Bildirinin tam metni şöyle:
“Türkiye ve Kıbrıs halklarının yıllardır süren mücadelesine, kazanılan davalara, ortaya çıkan usulsüzlüklere, bilim insanlarının ciddi uyarılarına rağmen Mersin Akkuyu’da yapılması planlanan nükleer güç santralinin temeli yeniden atıldı. Türkiye’deki, insan hakları ve benzeri başka konularda olduğu gibi çevre hakkı konusunda da demokratik ilkelerden uzaklaşan, halkının sağlığını ve geleceğini hiçe sayan, güzelim topraklarını nükleer tehdidi ile kirleten baskıcı yönetim, bu yanlış kararında ısrarcı.
Ülkemizde “Nükleere Hayır Platformu”nda birleşen onlarca örgüt ve binlerce kişinin imzaları ve eylemleri ile nükleere karşı olduğumuzu defalarca vurgulamıştık. Sadece 90km mesafemizde ve hatta deprem riski olan bir bölgede kurulacak bir nükleer santralin, adamızdaki tüm yaşamı ve gelecek nesilleri önemli ölçüde etkileyeceği aşikardır. Çevre mühendisleri rüzgâr akımlarına ve meteorolojik verilere dayanarak yaptıkları bilimsel araştırma sonucunda, olası bir kazanın ilk önce ve yoğunluklu olarak Kıbrıs’ı etkileyeceğini söylemektedir. Herhangi bir kaza olmasa bile Akdeniz’in su sıcaklığının nükleer santrale uygun olmadığı, denizdeki tüm ekosistemlerin olumsuz etkileneceği de bilinmektedir.
Çevrenin korunmasına ilişkin uluslararası hukuk kurallarının en önemlilerinden biri, “ciddi nitelikteki sınır aşan çevresel kirliliklere neden olma yasağı”dır. Bu yasağının çıkış noktasını ise uluslararası hukukta kabul edilen “iyi komşuluk ilkesi” oluşturmaktadır. İyi komşuluk ilkesinin bir gereği olarak devletler, başka bir devletin ülkesinde ciddi nitelikte çevresel zararlar ortaya çıkarma ihtimali bulunan faaliyetleri gerçekleştirmemeli, teşvik etmemeli ve bunlara izin vermekten kaçınmalıdır.
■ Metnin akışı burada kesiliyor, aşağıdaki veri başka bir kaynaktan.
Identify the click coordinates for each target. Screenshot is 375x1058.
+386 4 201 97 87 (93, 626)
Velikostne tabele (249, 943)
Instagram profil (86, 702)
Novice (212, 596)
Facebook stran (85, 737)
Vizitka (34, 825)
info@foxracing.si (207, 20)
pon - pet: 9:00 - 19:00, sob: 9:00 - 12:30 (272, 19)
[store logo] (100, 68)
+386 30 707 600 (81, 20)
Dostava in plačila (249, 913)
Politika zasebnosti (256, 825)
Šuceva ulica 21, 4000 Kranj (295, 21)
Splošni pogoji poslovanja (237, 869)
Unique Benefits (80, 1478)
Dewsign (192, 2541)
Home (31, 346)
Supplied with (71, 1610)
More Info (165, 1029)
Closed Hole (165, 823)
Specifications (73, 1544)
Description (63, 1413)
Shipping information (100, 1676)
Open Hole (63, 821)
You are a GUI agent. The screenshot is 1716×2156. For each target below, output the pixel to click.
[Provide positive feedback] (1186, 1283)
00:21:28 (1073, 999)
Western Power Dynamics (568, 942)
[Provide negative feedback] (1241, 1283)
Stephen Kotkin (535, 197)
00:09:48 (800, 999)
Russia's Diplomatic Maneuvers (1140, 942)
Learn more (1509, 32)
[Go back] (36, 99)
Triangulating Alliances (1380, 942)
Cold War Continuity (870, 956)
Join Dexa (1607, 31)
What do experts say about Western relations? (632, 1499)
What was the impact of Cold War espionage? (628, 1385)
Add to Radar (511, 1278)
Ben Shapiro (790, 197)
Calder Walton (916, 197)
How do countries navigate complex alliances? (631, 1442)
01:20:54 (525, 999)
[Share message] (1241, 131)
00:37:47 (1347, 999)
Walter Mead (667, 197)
Dolayısıyla hükümetimizden talebimiz; bir an önce Türkiye devletinin yetkililerinden, bu uluslararası hukuk ilkesine uygun davranmasını ve Akkuyu’da yapılacak nükleer santral projesini derhal iptal etmesini istemesidir. Aksi halde her türlü ekonomik ve politik ilişkiden önemli olan insan sağlığı yok sayılacağından “iyi komşuluk” ilişkilerinden söz etmek de mümkün olmayacaktır.”